Tempat di mana dulu aku masih bisa dikelilingi orang-orang yang benar-benar dekat bukan karena niat tersembunyi, tempat di mana dulu aku bisa merasakan rasanya tertawa bersama, dan juga sedih bersama.

Aku melangkah menuju pos depan. Ingin duduk menyendiri di sana.

Namun baru saja kakiku melangkah, mataku sudah melebar, terkejut setengah mati ketika melihat seorang gadis yang juga duduk di pos itu.

Ini jam satu malam!

"WAAAA!" Kami sama-sama berteriak. Gadis itu hampir saja terjatuh dari bangku kayu itu.

"Kau?!" Gadis berpakaian lusuh itu menunjukku, aku cuma bisa menatapnya dengan berbagai perasaan. Kaget, takut, prihatin, dan lain sebagainya.

"Apa yang kau lakukan di sini? Ini jam satu malam! Perempuan tidak boleh keluar selarut ini!" seruku, setelah sekian lama, aku akhirnya mengeluarkan suaraku.

"Lah? Kau sendiri bagaimana? Ini jam satu malam! Artis terkenal tidak boleh keluar selarut ini!" serunya balik.

Aku tertawa kecut, lalu kemudian duduk di sampingnya.

Anehnya gadis itu sama sekali tidak terkesan, minta foto, tanda tangan, atau apalah itu.

Gadis itu cuma menatap sinis. Kalau diperhatikan, ia memiliki roman muka yang lumayan manis.

"Aku Leon Abrian, penyanyi terkenal sekaligus model ternama," ucapku sambil nyengir. "Aku ke sini karena frustasi. Sudah terlalu banyak orang yang menginginkan kehadiranku."

Gadis itu tersenyum kecut, lalu berkata, "aku Deani Alika, yatim piatu," ucapnya sambil menunduk. "Aku ke sini karena frustasi. Sudah tidak ada orang yang menginginkan kehadiranku."

Di saat itulah, di bawah heningnya malam, kami berjabat tangan.

***

Jam satu malam. Kami yang baru berkenalan itu saling berbagi kisah.

Jam satu malam. Kami yang berbeda kasta, tapi memiliki masalah yang sama, saling berbagi cerita.

"Dean, aku lelah. Orang-orang hanya mendekatiku di saat aku berhasil," ucapku, mulai membuka topik.

Dean yang duduk di sebelahku itu tersenyum manis, lalu berkata, "maka kau masih beruntung," ucap Dean. "Sedangkan aku? Orang-orang tak mau lagi mendekatiku, dalam keadaan apapun itu."

Aku tercengang.

"Dean, aku lelah menjadi orang yang dikenang hanya karena bakat dan tampang, lalu dilupakan ketika dua hal itu hilang," kataku lagi.

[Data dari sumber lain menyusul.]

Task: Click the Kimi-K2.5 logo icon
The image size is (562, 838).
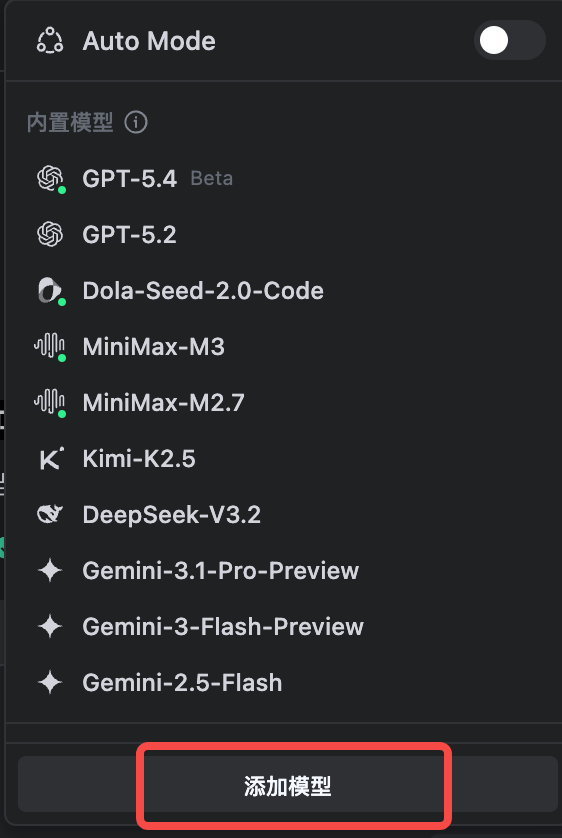Action: (51, 459)
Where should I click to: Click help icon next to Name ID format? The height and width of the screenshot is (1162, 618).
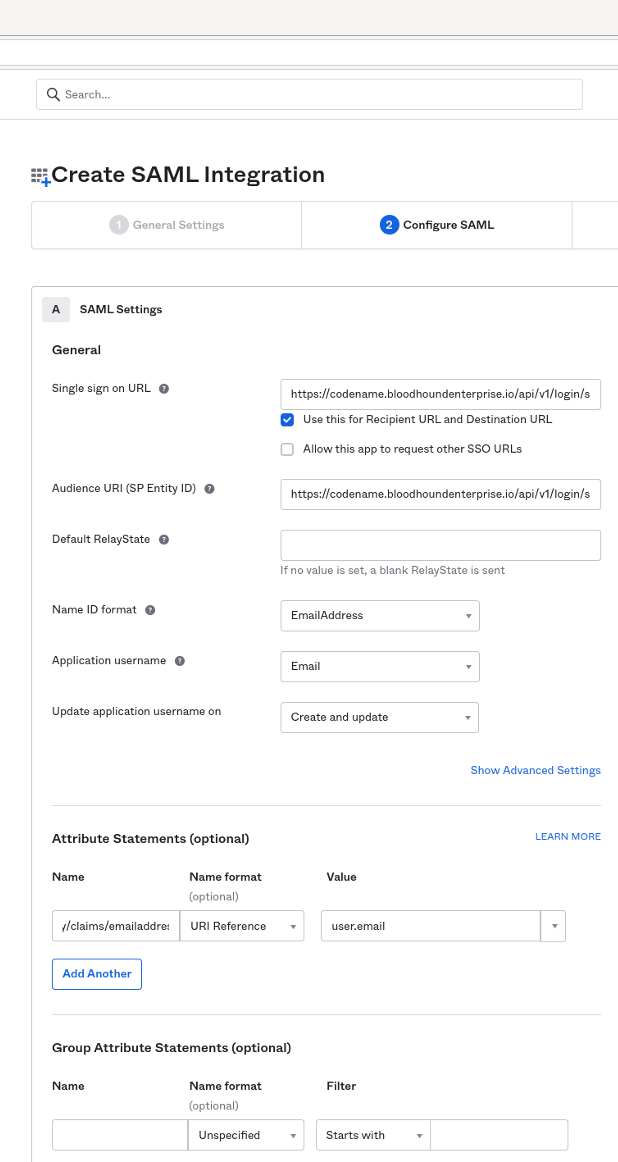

"Maka kau masih beruntung," ucap Dean lagi. "Sedangkan aku? Aku sudah dilupakan, bahkan sebelum aku dikenang karena bakat dan tampang."

Lagi-lagi aku tercengang.

"Dean, seminggu lagi aku ada konser besar kedua. Menurutmu aku harus bagaimana?" tanyaku kemudian.

Mendengar itu, Dean tersenyum penuh arti.

***

       Satu minggu kemudian ...

Aku menghela napas. Tersenyum ke arah orang-orang di bawah panggung yang menatapku penuh harap.

Iya, tersenyum.

Panggung besar itu benar-benar megah, dengan hamparan penonton yang luas, lampu-lampu panggung yang semuanya terarah padaku.

Aku mengangkat mikrofon, lalu mengarahkannya ke arah bibirku. Aneh melakukannya ketika baru seminggu lalu aku menjatuhkan dan menendang benda itu.

Suara petikan gitar mengalun, membuat orang-orang berteriak dan bertepuk tangan riuh.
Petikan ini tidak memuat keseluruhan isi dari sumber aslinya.